# 12 bolt Diff what outer seals/bearings do i need?



## Destro23 (Aug 4, 2016)

When i got my 68 Lemans convertible (GTO Tribute/clone car) there was a rumble in the rear after it warmed it... i changed and filled the diff with fluid and fluid now leaks out of the axel on passenger side.... to make a long story short... the diff pin bolt is broken inside the diff so i can't take it apart to fix the rear outer seal. i've now been able to drill through the bolt but it still won't come out. So i'm taking it to a local shop.

i've been told to replace outer wheel bearings as well.. i just dont know what to order while we have this open. And am not sure if this is original diff of car.

stamped on the gears INSIDE of rear end: 3869788 15-41 GM
google says it's : 2.73:1 - 41/15 teeth on gears Positraction

Casting numbers on rear:

CH K 067 E
CH = 2.73:1 ~ 12-bolt Positraction 

thanks for any help/advice while i have it open.


----------



## Pinion head (Jan 3, 2015)

5707's on the axle bearings, Timken is what I use.
8660S on the axle seals. National brand seals.

If axles are spalled (pitted) or a deep groove has been chewed into the bearing surface on the C-clip axle, it's time to replace the axles. Some folks will say, oh no you can get by with a $30 axle saver bearing, but I personally have examined many axle saver bearings that have failed. Axle saver bearings also have much smaller diam & width rollers, just not good.

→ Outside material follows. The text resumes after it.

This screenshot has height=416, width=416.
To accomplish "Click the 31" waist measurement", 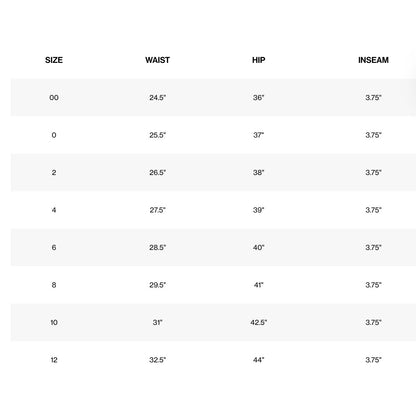I will 157,323.
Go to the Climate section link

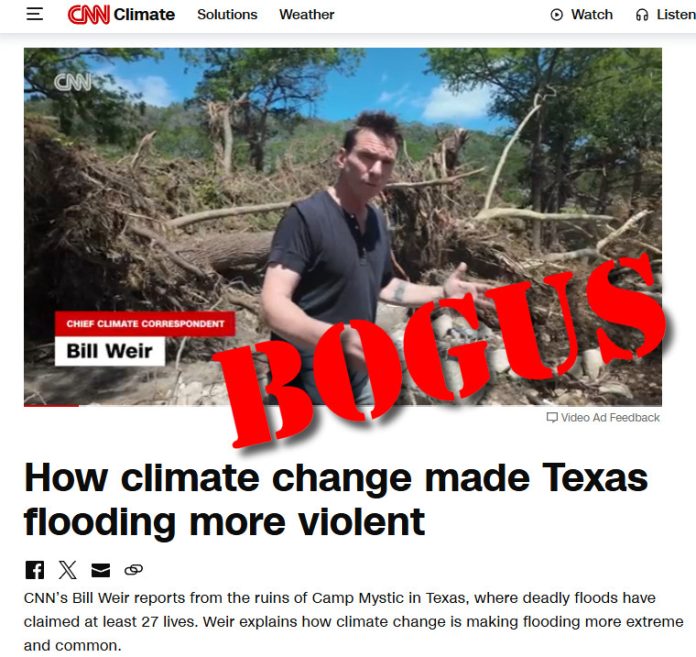tap(144, 15)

to remove the broken pin bolt,hopefully the shop has a Matco differential pin bolt removal tool. I first bought this specialty tool 90's & have cloned it several times with correct thread size cap screw & long 1/8" drill bit. Also check the cross shaft, make sure it's is not chewed under where the spider gears ride. Many times, the reason a small pin bolt has broken, is due to spider gear(s) dragging along a rough surface (versus) smooth machined surface on the crooks shaft. The spider gear can actually seized on the worn surface of the cross shaft & cause the entire crosshaft to spin and snap the pin bolt. Some care needs to be taken to examine the cross shaft & it's mating holes in the carrier. If either are worn, they need to be replaced. Get into that position, I have several dozen nice condition 12 bolt 3 series carriers, as well as single track only cross shafts with no wear.


----------



## Destro23 (Aug 4, 2016)

Thanks Pinion Head for the numbers... now the only problem i'm having is locating the Bolt. Napa had one but it's to short the one from napa is 2" this one broke at the 2" mark.

update... the shop has drilled through the pin completely and even had to drill a hole right next to it to remove the last bit of the bolt. Now the whole cross pin won't budge out of there! there is no more bolt holding it in. and it's not budging out of there. There is a little play on the axles when i have the tire and drum off. Not sure where to go from here. 

its looking more and more like the whole rear needs to be redone.

i've ordered Yukon cross pin shaft and  Yukon Cross Pin Bolt


----------